There's always newer and better technology around, but tech is only useful when it's compatible with what you already have :) And ZIPs are eeeverywhere

What about async metadata

Posted Jan 22, 2019 10:09 UTC (Tue) by epa (subscriber, #39769) [Link] (4 responses)

It would be convenient to have a system call that declares 'I plan to read this file in the near future'. The kernel would make a best effort to get that file into the page cache, using background I/O, while your process continues. So if you are about to zip up a directory, call plan_to_read() on each file, then continue reading them sequentially as normal. It wouldn't be quite as fast as a true parallel implementation, but for some tasks it could give you 80% of the performance gains without having to rewrite your creaky old sequential code.

What about async metadata

Posted Jan 22, 2019 11:35 UTC (Tue) by dw (guest, #12017) [Link] (2 responses)

Isn't this basically what posix_fadvise() gives us already? But IIRC that interface currently or previously blocked while readahead happened.

For zipping, imagine something like a 100k item maildir of tiny 1.5kb messages. While the compression is still relatively expensive, a huge chunk of the operation will be wasted on ceremonial serialized filesystem round-trips (open/close/read/stat/getdents/etc).

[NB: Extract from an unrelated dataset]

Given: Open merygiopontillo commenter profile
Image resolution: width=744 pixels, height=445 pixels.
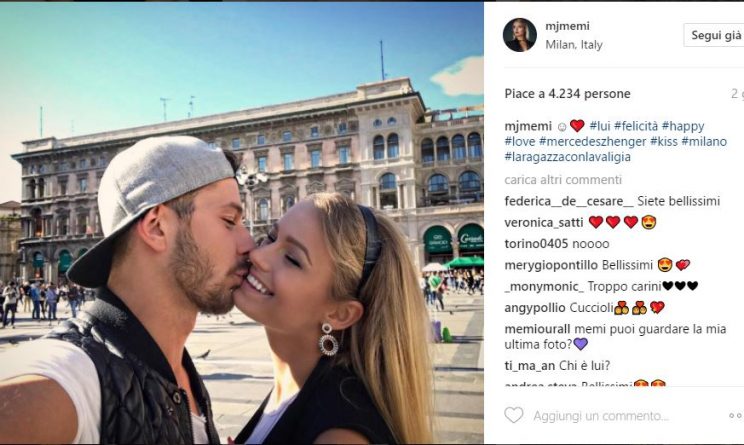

To avoid that I'm not sure there is any way around it except a whole bunch of threads keeping as many FS operations in flight (either doing the CPU bits or any IO bits for uncached data) to get even close to a genuinely busy computer.

What about async metadata

Posted Jan 22, 2019 12:22 UTC (Tue) by epa (subscriber, #39769) [Link]

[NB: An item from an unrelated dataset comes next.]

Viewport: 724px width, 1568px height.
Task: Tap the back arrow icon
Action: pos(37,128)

Yes, I was thinking of a few large files, where the overhead really is in I/O and not in bookkeeping.

How about a generalized stat() that lets you open a directory and get info on all the files it contains? That would save a lot of time, and not just for parallel code. Network filesystems, for example.

What about async metadata

Posted Jan 22, 2019 12:38 UTC (Tue) by epa (subscriber, #39769) [Link]

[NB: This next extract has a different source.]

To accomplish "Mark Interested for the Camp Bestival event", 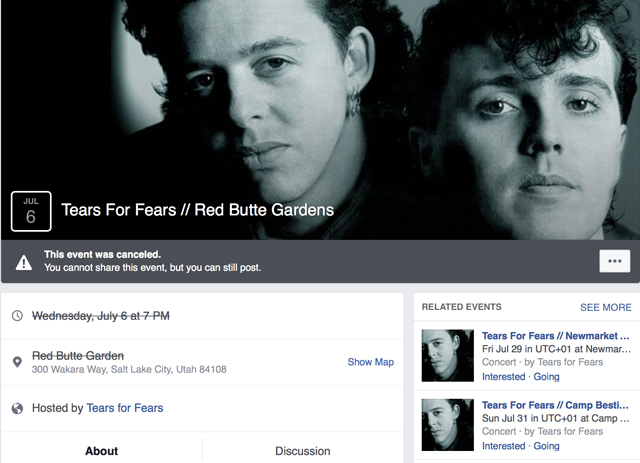I will click(x=503, y=446).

You mentioned posix_fadvise(). That is useful but not quite the stupidly simple interface I had in mind. It requires an open file handle. I envisaged a call that takes a filename and nothing else, works entirely in the background, and does not fail (not even if the file doesn't exist or whatever; it just does nothing in that case).

You could then sprinkle these calls all over your code -- including scripting languages -- and get a handy speedup without having to do any real programming.

What about async metadata

Posted Feb 26, 2019 1:53 UTC (Tue) by josh (subscriber, #17465) [Link]

> It would be convenient to have a system call that declares 'I plan to read this file in the near future'.

The readahead system call does that.